• # Ça ne donne pas tellement envie...

    Posté par (Mastodon) . En réponse à la dépêche Conférence - Débat avec Antoine Moreau. Évalué à 6.

    Je suis en grande partie convaincu par le mouvement Art Libre, mais je trouve que la présentation d'Antoine Moreau ne donne pas tellement envie, et ne répond pas à la peur des gens face au renoncement à une partie de leurs droits. Parmis les manques de sa présentation, selon moi:

    - Le copyleft est une sorte de formalisation du fait qu'un créateur ne part pas de rien, mais se base toujours sur sa culture et sur les oeuvres de ses prédécesseurs. Dans certains cas c'est implicite et juste sous la forme d'influences, alors que dans d'autres cas c'est explicite, comme les remixes et les samplings en musique, ou Braun-Vega qui intègre des oeuvres de matisse ou picasso dans ses oeuvres à lui. Mettre son oeuvre sous copyleft, c'est reconnaitre que ce remixage est positif, et autoriser ses pairs à faire de même.

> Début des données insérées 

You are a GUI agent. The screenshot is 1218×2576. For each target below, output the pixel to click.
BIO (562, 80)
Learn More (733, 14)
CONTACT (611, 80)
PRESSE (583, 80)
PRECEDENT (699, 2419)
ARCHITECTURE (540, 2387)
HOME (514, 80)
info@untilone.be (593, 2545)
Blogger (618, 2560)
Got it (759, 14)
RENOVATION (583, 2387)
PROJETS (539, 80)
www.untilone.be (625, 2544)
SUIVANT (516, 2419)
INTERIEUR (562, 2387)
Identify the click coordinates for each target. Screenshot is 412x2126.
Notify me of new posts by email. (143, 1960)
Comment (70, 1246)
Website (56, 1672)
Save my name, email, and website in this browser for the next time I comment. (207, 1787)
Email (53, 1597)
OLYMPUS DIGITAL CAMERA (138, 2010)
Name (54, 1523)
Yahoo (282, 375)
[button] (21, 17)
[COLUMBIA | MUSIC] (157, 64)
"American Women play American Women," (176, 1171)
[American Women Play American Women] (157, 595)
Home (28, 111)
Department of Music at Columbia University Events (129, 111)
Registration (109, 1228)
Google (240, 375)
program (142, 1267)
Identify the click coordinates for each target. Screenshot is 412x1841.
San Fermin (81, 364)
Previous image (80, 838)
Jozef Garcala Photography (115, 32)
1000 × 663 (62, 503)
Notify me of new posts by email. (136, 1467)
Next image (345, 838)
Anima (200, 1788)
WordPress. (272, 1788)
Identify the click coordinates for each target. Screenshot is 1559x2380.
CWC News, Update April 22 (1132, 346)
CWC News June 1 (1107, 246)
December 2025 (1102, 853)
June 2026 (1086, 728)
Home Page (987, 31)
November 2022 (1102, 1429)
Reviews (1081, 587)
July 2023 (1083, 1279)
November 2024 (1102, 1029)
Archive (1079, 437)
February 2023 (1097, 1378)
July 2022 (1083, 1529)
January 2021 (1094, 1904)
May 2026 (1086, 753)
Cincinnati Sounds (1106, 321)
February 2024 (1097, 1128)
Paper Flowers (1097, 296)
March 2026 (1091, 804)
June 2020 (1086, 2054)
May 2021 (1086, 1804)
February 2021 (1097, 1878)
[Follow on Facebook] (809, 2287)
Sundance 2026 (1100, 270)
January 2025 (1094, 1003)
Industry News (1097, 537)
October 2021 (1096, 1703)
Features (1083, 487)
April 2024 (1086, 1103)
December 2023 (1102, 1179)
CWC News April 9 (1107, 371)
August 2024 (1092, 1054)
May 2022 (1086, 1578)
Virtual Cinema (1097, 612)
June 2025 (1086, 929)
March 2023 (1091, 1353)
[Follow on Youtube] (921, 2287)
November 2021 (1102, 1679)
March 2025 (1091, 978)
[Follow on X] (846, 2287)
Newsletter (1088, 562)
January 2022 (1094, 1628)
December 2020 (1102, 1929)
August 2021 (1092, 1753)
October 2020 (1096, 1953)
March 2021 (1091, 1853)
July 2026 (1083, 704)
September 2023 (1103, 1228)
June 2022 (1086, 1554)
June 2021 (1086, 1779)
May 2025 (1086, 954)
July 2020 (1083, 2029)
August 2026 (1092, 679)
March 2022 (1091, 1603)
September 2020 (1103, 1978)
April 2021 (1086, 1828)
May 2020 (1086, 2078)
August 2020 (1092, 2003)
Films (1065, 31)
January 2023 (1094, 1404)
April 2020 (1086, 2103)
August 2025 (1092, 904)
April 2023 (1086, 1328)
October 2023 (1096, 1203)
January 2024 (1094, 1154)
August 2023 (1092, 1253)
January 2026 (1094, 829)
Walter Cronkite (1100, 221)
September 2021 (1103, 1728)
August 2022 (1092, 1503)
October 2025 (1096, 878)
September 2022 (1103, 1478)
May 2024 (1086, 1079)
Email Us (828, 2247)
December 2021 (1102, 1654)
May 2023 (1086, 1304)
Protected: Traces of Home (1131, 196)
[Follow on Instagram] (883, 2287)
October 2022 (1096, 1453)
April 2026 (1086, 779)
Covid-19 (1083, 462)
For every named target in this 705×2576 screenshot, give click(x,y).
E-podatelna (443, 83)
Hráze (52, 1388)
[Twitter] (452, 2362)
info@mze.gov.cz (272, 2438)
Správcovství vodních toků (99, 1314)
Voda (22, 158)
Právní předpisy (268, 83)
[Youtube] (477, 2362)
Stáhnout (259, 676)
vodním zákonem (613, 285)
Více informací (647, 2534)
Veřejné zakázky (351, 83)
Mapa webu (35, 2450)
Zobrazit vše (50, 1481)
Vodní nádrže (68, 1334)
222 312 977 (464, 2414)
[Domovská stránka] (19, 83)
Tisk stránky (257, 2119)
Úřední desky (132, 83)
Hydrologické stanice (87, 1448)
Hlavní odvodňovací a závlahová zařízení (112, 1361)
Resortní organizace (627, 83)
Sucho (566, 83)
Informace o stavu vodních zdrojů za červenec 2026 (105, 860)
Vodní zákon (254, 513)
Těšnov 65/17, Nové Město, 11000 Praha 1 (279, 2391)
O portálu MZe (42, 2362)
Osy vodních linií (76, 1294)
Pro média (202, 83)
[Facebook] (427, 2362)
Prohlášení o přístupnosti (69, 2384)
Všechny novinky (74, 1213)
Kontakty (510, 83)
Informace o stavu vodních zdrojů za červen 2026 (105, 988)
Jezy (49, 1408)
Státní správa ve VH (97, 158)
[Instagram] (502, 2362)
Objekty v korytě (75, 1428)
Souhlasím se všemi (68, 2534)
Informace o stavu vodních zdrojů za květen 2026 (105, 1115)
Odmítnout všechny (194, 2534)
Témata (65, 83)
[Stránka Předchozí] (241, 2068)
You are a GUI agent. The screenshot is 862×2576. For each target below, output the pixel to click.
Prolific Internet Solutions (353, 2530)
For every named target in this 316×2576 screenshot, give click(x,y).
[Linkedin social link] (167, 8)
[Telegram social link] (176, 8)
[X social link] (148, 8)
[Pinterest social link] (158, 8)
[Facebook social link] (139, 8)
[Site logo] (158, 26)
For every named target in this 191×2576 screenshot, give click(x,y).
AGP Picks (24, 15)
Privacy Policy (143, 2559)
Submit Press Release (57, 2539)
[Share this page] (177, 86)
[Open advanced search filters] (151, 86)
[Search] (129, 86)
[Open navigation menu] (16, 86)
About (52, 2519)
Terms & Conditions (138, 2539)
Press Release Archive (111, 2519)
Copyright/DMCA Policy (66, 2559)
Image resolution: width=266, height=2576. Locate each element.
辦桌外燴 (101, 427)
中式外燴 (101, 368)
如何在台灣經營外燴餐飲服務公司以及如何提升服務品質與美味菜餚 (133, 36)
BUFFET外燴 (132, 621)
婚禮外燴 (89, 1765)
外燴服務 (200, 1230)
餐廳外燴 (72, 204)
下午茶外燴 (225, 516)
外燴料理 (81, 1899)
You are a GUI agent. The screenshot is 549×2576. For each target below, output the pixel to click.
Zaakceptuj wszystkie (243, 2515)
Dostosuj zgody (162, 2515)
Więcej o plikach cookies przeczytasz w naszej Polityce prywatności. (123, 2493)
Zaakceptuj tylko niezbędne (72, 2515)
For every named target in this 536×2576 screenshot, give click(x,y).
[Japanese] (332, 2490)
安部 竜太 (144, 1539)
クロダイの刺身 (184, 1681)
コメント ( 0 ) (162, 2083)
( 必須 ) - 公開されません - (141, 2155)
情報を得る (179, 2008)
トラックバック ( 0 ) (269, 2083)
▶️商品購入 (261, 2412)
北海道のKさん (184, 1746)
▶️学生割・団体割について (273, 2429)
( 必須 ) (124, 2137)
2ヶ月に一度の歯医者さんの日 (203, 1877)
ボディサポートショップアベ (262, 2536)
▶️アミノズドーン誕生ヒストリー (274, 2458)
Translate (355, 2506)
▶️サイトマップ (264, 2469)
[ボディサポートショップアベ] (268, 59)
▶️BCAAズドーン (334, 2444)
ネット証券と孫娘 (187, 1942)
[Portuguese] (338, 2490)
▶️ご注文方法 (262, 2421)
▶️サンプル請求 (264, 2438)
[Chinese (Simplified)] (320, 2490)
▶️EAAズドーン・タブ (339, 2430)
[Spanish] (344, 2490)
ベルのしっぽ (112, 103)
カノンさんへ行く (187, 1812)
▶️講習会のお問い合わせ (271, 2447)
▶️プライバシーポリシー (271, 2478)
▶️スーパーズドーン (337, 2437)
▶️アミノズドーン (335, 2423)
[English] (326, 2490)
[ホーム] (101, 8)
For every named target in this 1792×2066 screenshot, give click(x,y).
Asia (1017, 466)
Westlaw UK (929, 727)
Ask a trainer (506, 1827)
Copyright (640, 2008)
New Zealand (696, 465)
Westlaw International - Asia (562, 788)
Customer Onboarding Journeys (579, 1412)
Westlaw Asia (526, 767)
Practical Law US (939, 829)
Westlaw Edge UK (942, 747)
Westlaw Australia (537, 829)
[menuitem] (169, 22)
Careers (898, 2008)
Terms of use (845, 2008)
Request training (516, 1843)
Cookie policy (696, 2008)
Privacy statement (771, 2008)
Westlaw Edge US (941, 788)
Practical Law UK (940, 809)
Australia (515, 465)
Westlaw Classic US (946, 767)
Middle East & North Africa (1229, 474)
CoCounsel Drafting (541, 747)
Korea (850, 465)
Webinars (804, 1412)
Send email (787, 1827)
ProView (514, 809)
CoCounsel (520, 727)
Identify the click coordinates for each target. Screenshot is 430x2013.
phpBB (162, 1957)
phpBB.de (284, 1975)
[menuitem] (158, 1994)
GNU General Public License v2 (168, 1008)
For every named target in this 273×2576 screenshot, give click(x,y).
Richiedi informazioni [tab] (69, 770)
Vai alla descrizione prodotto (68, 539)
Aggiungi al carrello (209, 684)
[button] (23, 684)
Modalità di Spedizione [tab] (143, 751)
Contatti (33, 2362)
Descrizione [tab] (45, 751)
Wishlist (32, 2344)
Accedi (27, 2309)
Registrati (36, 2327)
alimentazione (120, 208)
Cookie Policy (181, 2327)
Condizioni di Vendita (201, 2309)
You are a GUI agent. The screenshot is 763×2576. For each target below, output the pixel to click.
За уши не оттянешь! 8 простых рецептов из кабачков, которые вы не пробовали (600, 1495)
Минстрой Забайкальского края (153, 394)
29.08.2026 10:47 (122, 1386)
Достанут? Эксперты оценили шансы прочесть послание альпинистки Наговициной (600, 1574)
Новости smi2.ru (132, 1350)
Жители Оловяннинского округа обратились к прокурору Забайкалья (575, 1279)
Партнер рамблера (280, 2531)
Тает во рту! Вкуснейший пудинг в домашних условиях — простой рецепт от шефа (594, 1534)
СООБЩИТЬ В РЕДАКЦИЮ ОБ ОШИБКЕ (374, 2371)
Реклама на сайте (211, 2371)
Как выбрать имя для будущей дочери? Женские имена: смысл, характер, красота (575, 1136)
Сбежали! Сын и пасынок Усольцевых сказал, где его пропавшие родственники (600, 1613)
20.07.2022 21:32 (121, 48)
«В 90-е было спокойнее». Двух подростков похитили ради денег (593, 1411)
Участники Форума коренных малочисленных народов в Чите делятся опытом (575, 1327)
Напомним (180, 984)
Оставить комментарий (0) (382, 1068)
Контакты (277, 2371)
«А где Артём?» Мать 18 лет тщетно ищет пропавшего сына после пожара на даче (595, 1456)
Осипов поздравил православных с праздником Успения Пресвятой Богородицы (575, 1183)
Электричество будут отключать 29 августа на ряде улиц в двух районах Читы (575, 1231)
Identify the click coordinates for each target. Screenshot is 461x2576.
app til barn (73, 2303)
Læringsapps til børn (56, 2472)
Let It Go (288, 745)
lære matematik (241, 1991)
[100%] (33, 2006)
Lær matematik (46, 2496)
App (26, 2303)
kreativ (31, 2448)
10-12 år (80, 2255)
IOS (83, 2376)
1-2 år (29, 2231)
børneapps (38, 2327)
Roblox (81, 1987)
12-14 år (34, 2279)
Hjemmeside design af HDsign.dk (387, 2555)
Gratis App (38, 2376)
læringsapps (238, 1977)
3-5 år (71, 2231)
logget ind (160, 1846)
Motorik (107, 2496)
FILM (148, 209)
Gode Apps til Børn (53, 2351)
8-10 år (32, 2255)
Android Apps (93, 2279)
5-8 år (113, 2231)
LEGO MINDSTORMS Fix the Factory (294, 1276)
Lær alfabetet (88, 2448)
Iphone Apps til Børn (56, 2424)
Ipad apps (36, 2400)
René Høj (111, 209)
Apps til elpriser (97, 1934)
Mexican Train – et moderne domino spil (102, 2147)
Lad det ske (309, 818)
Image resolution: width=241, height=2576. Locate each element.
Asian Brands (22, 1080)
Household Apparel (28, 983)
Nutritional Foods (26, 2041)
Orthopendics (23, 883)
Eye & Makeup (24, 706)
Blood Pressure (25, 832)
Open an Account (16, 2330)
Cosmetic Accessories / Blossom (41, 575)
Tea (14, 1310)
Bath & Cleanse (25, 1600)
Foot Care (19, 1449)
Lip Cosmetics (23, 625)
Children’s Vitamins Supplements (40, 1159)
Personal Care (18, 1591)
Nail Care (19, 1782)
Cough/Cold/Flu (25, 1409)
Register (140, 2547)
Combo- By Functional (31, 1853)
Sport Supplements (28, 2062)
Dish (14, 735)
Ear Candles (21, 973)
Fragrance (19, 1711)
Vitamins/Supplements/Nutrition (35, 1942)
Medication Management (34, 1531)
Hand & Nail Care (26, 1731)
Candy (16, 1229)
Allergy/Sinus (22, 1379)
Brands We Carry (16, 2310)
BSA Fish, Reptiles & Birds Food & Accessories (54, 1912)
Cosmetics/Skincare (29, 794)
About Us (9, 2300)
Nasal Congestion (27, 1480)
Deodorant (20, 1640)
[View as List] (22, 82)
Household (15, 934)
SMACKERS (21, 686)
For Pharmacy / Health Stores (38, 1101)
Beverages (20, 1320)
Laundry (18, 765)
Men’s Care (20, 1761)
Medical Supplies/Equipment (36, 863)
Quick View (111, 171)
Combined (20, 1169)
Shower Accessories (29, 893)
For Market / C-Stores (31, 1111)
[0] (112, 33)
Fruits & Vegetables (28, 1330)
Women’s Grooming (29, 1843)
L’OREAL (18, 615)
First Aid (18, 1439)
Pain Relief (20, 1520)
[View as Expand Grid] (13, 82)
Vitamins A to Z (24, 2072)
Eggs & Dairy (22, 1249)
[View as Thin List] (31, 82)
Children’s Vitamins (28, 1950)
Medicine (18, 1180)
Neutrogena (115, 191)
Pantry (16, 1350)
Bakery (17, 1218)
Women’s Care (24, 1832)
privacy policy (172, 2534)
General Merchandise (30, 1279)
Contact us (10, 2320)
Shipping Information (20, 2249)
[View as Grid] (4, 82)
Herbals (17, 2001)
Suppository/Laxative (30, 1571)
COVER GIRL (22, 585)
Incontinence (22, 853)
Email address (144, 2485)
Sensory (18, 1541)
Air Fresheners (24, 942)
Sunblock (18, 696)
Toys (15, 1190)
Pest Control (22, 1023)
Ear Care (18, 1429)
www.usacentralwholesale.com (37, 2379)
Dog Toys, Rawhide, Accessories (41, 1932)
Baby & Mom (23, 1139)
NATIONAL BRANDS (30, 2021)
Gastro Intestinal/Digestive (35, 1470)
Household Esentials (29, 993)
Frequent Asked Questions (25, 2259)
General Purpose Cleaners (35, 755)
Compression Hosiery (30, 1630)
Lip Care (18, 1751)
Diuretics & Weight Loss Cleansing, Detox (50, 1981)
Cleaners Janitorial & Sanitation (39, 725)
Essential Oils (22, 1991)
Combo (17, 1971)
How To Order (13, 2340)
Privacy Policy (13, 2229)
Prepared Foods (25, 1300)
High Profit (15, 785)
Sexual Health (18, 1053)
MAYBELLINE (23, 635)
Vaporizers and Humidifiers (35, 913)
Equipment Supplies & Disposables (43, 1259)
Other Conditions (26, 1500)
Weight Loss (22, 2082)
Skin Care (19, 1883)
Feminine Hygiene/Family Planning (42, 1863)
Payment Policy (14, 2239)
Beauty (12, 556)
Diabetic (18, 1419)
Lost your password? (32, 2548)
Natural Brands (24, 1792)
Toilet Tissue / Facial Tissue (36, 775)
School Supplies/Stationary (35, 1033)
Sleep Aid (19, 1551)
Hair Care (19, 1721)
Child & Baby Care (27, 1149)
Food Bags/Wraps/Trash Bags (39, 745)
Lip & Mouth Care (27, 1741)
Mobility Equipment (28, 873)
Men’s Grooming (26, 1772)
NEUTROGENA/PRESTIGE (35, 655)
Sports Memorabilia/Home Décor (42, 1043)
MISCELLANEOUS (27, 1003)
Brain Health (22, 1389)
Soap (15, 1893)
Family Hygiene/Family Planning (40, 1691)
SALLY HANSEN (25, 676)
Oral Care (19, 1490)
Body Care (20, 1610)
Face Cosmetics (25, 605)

    - Pour répondre à la peur des modifications qui changent le sens d'un oeuvre (et donc la "perte" de la paternité de son texte, par exemple), il faut faire la distinction entre la ou les oeuvre(s) d'origine et les oeuvres dérivées. Une modification apportée à une oeuvre sous copyleft ne modifie pas l'oeuvre d'origine mais produit une oeuvre dérivée, ce qui fait qu'au final on n'a pas une seule oeuvre mais une arborescence d'oeuvres. Par conséquent, si j'écris un texte sur les moeurs sexuelles du ragondin et que quelqu'un le reprend et le modifie pour faire l'apologie du nazisme (il est doué), ce n'est pas mon texte qui contient des propos nazis, mais un texte dérivé du mien. Il n'y a pas de renoncement ni à la propriété ni à la paternité de son oeuvre.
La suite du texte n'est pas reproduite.